Data recovery? I feel your pain. I wrote storage-level I/O software and firmware-level stuff for a big vendor; command-level and status-level drive variability was a real headache, and y'all have more vendors and modems and revisions of drives to deal with your recovery environment than I had to deal with for writing and testing the stuff, and we had a shot of fixing the host or the firmware errors.

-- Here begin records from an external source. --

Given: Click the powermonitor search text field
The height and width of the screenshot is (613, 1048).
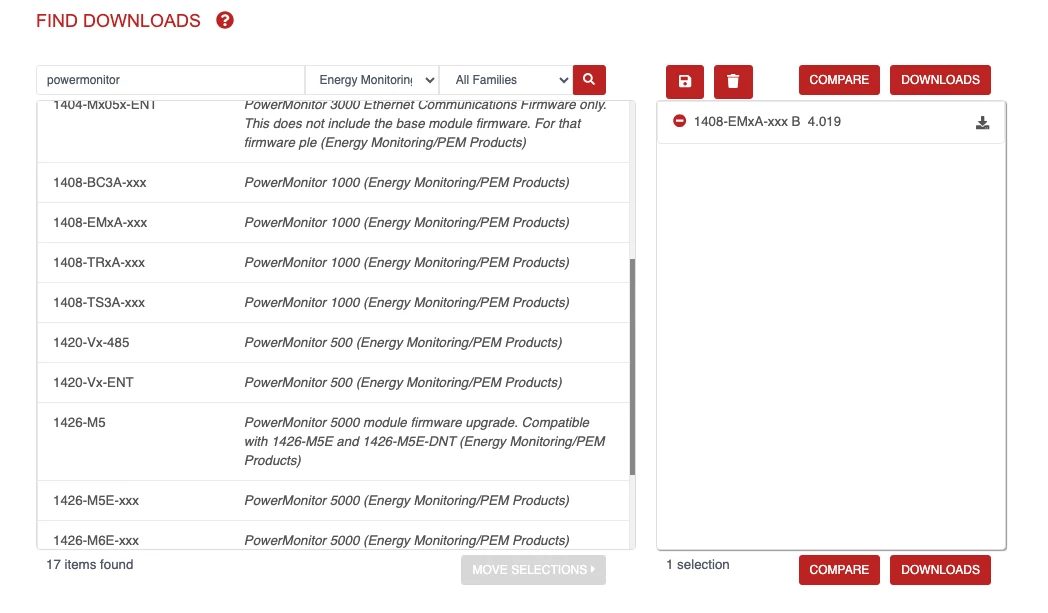Looking at the screenshot, I should pyautogui.click(x=170, y=80).
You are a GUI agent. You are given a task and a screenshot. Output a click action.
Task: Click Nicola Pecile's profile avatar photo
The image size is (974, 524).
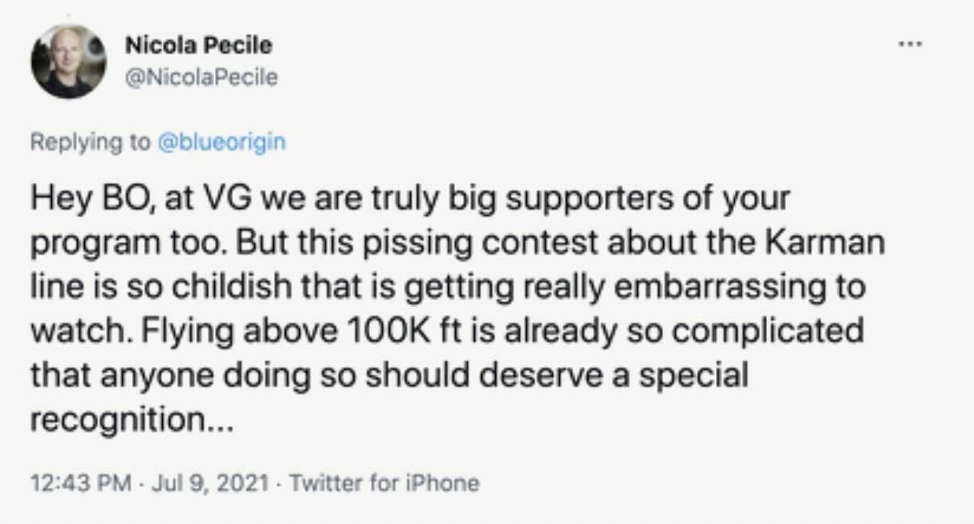point(68,61)
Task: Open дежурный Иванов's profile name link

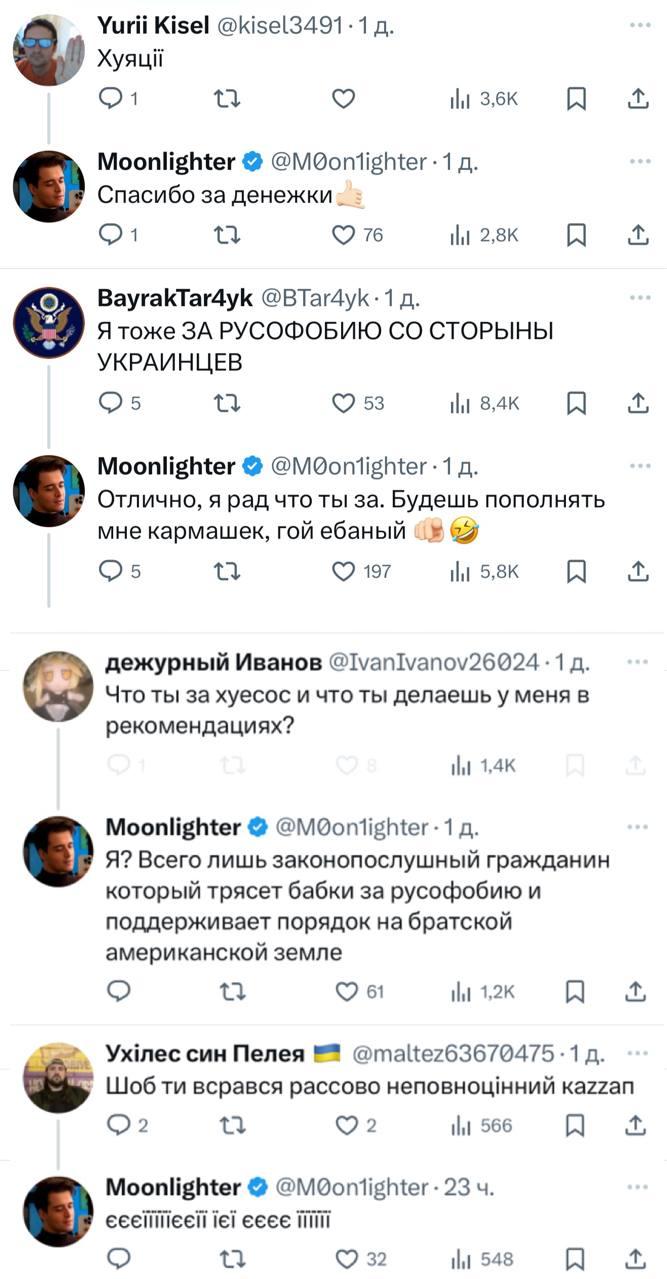Action: 214,662
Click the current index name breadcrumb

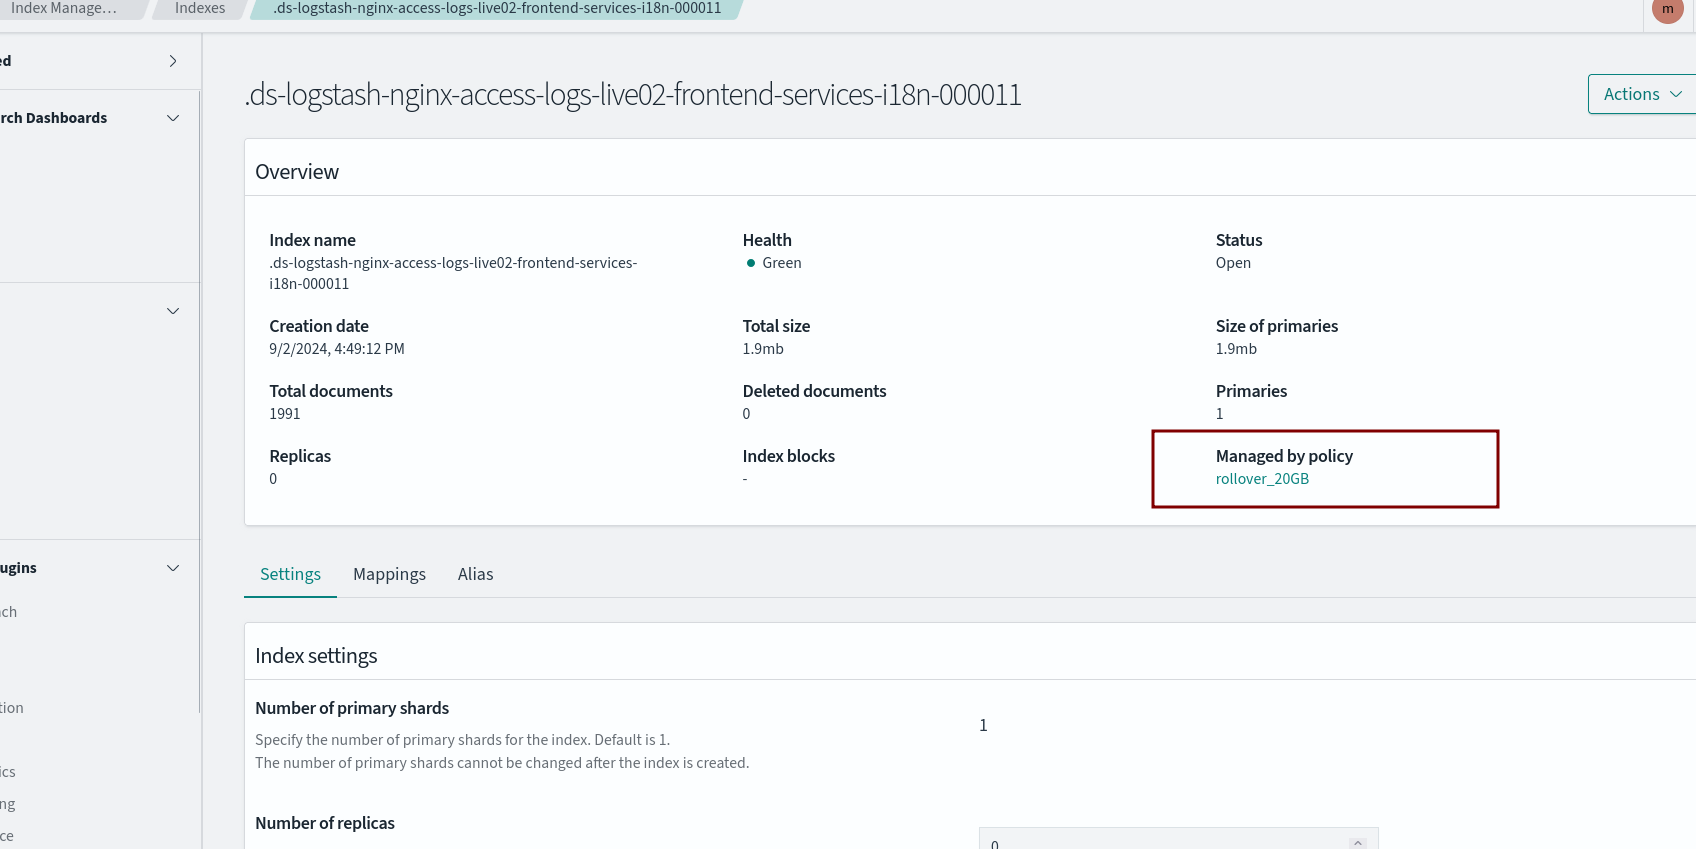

Oct 5, 2010 5:25 AM in response to duncanclarke

Hi Duncan,

I had a similar issue with a Promise RAID where 4 disks failed in a row.. (all next to each other). The RAID had been sold with consumer grade Hitatchi drives which according to the distribution company use identical controllers to the more expensive server versions. In the end the problem turned out to be a faulty controller on the Promise rather than the disks, to get round the problem I had to unmount the RAID and via the CLI of the Promise force the disks back online at the suggestion of Promise tech support. The RAID then mounted as expected and continues to run a year later having had the controller swapped for a new one. Good luck with the Xsan.. Sounds like a massive undertaking.

All the best
Beatle

Oct 18, 2010 4:18 AM in response to beatle20359

Hi Beatle and particularly MrHoffman

Just looking through this thread again (yes, we successfully recovered the Promise Vtrak) and my previous statement jolted me:

"I cannot disagree with everything you say; vendors are notoriously awkward and shy to reveal low-level information about their products."

I now know the reason for this. The vendors simply DO NOT KNOW the low-level information about their systems.

This has so far been utterly clear with both Infortrend and Promise. They were completely out of their depth with some of the questions we fired at them - and I am talking about top-level support, not a junior.

Something for all users to bear in mind.